● **DOCUMENT TEXT**:

=== Section Start ===

Baby-Proofing Checklist for New Crawlers
The moment your baby starts crawling, their world doubles in size. Here's a practical checklist for getting your home ready before the exploring begins.
Floor Level
Get on your hands and knees and look at your home from your baby's perspective — you'll see hazards that are invisible from standing height.
- Check under furniture for small objects — coins, buttons, batteries, pen caps
- Secure or remove floor-level electrical cords
- Put outlet covers on all accessible outlets
- Remove floor-standing lamps that can tip
- Check for sharp furniture corners at crawling height — coffee tables are the main offender
- Move pet food and water bowls — baby will find them
Access Control
- Install baby gates at the top and bottom of stairs — top-of-stairs gates must be hardware-mounted
- Use doorknob covers on doors that lead to unsafe areas
- Block bathroom access when not in use
- Secure cabinet doors where you store cleaning products or medications
Furniture Stability
Crawlers become cruisers, and cruisers pull on everything. Get ahead of this now.
- Anchor all tall furniture to the wall — bookshelves, dressers, TV stands
- Secure or mount the TV
- Remove furniture that wobbles when grabbed
Floor Surfaces
Hard floors are fine for crawling but worth addressing:
- Place a soft play mat in the main play area for comfort and traction
- Consider what your baby is wearing — bare knees on tile cause redness after active crawling sessions
Our organic crawling onesie has built-in padding at the knees, elbows, and bottom. Protecting against daily hard-floor friction means fewer sore spots and more willingness to keep moving and exploring.
Things People Forget
- Houseplants — many common indoor plants are toxic if ingested
- Dog toys — often small and chewable
- Small magnets — extremely dangerous if swallowed
- Rugs with fringe or loose backing
Baby-proofing reduces risk — it doesn't replace supervision. The goal is an environment where active supervision is enough, not a hazard-free zone where you can step away. Do a monthly sweep as your baby grows and gains access to new areas.

=== Section End ===

● **WORK REQUEST**:
Quote the part of the baby-proofing checklist that opens with the words containing "Baby-Proofing Checklist for" and closes with "from standing height.". The lines that follow have no connection to the checklist above.

● **INFORMATION PROVIDED**:
=== Section Start ===

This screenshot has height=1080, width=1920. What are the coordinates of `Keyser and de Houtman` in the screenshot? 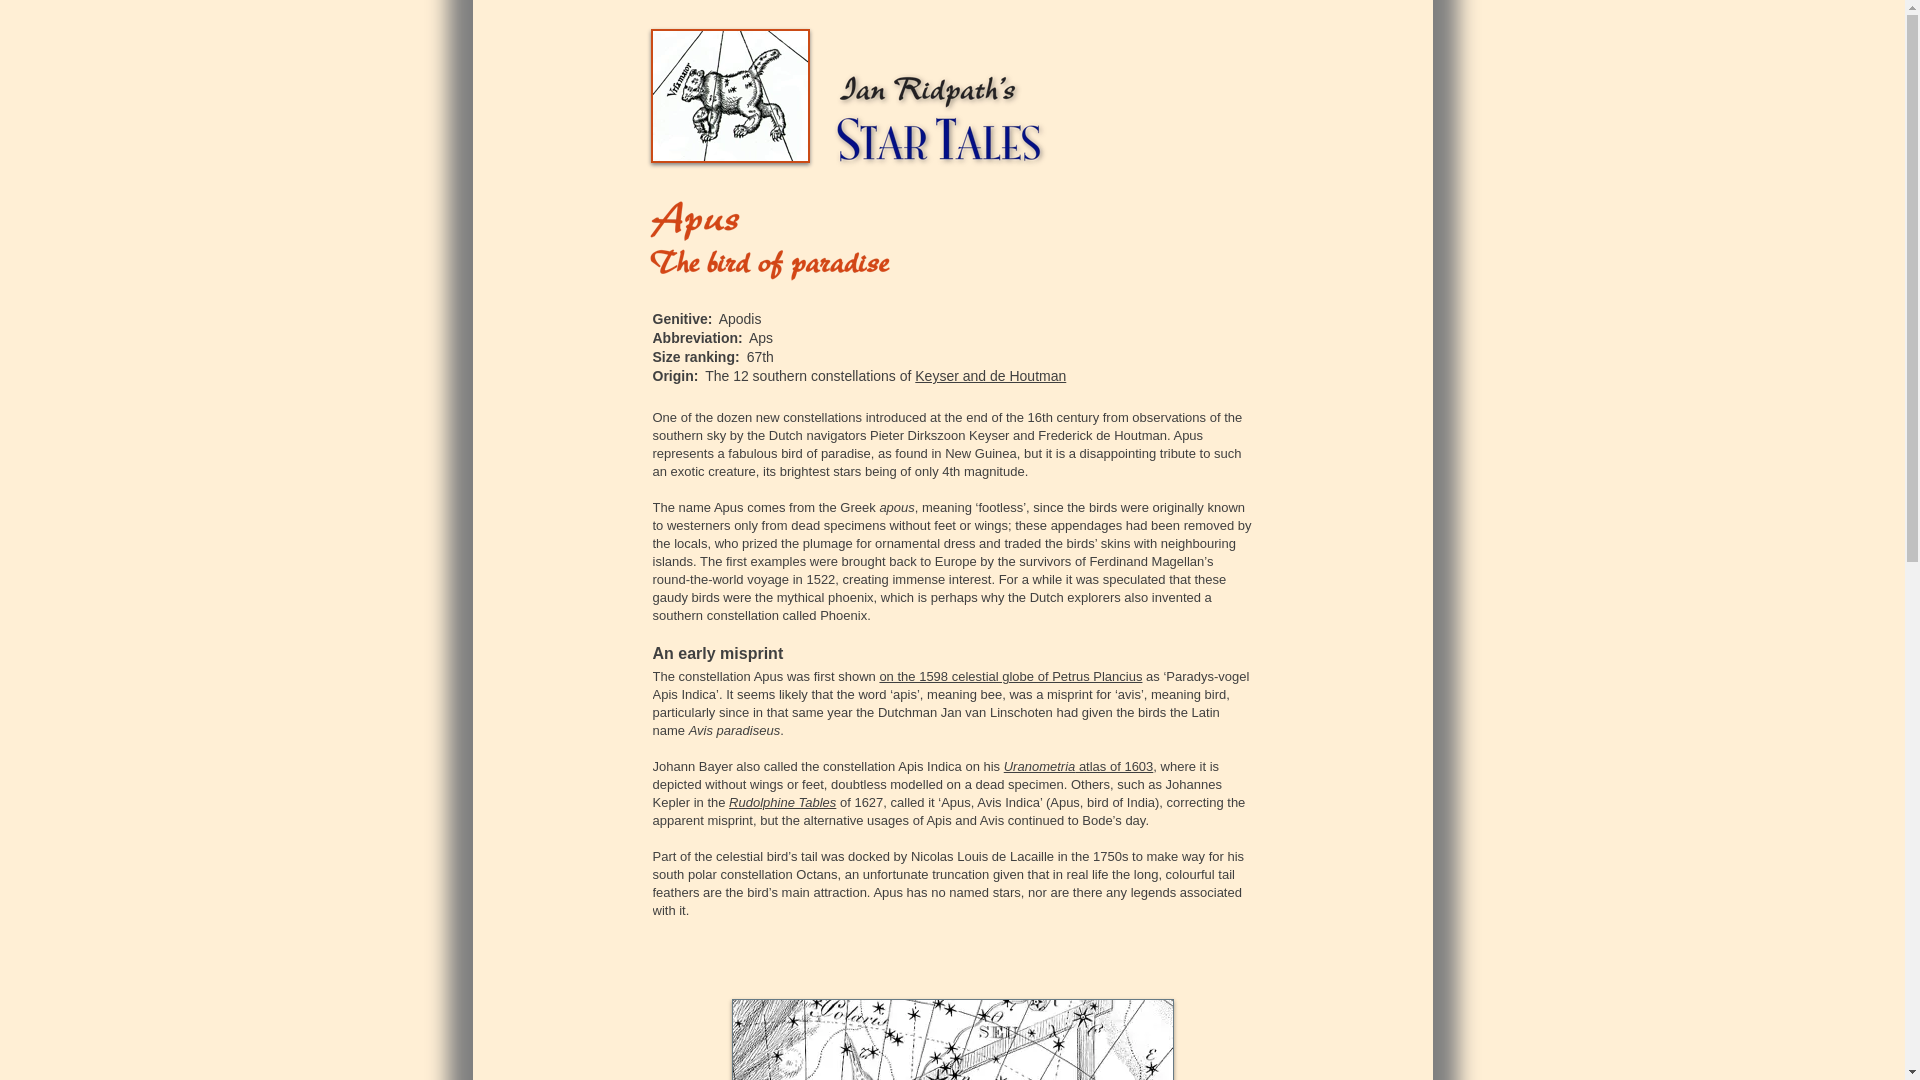 It's located at (990, 376).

=== Section End ===

● **REPLY TO THE TASK**:
Baby-Proofing Checklist for New Crawlers
The moment your baby starts crawling, their world doubles in size. Here's a practical checklist for getting your home ready before the exploring begins.
Floor Level
Get on your hands and knees and look at your home from your baby's perspective — you'll see hazards that are invisible from standing height.